Aux Pays-Bas, la société a pu obtenir 2,8 milliards d’euros de capital engagé sur cinq ans. Y a-t-il un objectif pour la Belgique ?

« Non, c’est trop tôt pour cela. Mais le contexte est similaire, avec des entrepreneurs et des particuliers fortunés. En termes relatifs, il y a même plus de family offices en Belgique qu’aux Pays-Bas. »

La Belgique francophone est-elle aussi dans votre ligne de mire ?

« Nous sommes actuellement limités à la Flandre et à Bruxelles, mais des parties francophones nous sollicitent également. Il n’y a aucune raison pour que nous ne puissions pas nous étendre à la Wallonie, mais cela ne figure pas immédiatement à l’ordre du jour. »

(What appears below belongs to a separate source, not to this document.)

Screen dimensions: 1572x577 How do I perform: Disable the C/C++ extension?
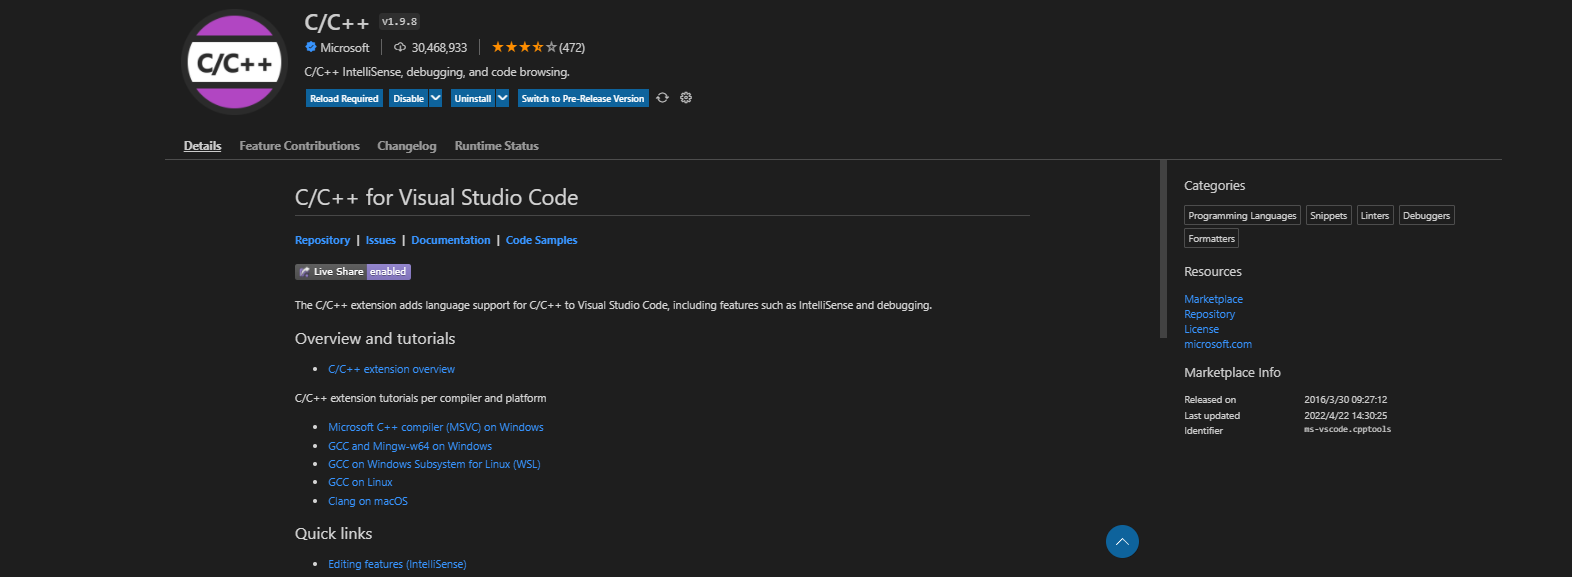408,98
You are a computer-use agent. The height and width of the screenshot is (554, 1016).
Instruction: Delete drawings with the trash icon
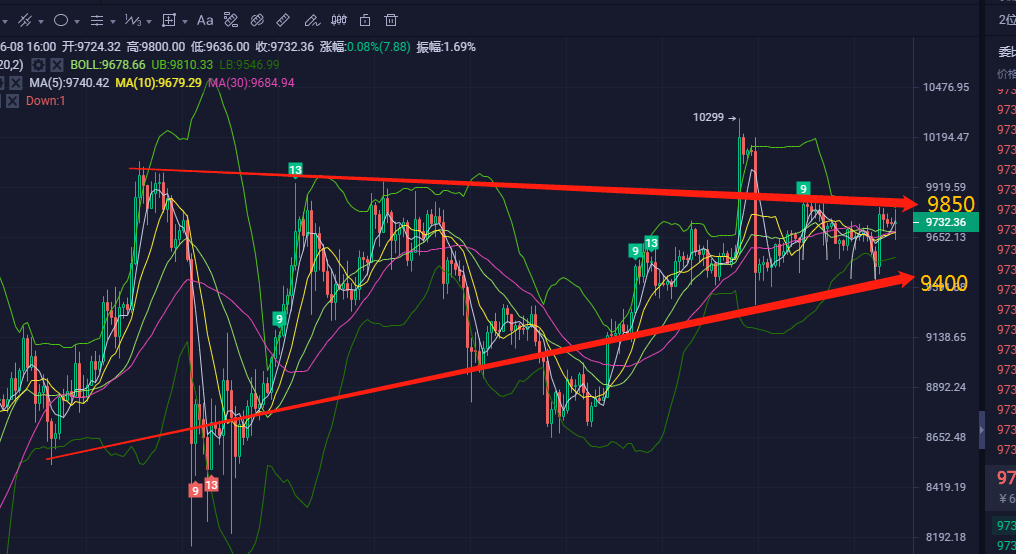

Si un entrepreneur du béton à la retraite investit dans une autre entreprise de béton, il va la suivre de près. Mais quel sera son degré d’implication lorsqu’il entre dans un fonds regroupant 150 entreprises ?

« Un entrepreneur qui a vendu son entreprise et souhaite se relancer dans une activité ou mettre des fonds à la disposition de collègues entrepreneurs. Dans ce dernier cas, ils veulent aussi savoir dans quoi ils investissent. Nous remarquons qu’ils tiennent à savoir ce qui se passe. La communication et la transparence sont donc importantes. »

« Ce qu’il faut retenir à cet égard : nous investissons environ 60 % en Europe et 40 % en Amérique. Cela signifie que 60 % de l’argent investi aboutit en Europe, et donc en partie dans des entreprises belges. De plus, aux Pays-Bas, nous constatons que nos investisseurs se rencontrent régulièrement lors de nos événements. Ils s’engagent ainsi réellement dans leur investissement et établissement de précieux contacts. Nous pensons qu’il en sera de même en Belgique. »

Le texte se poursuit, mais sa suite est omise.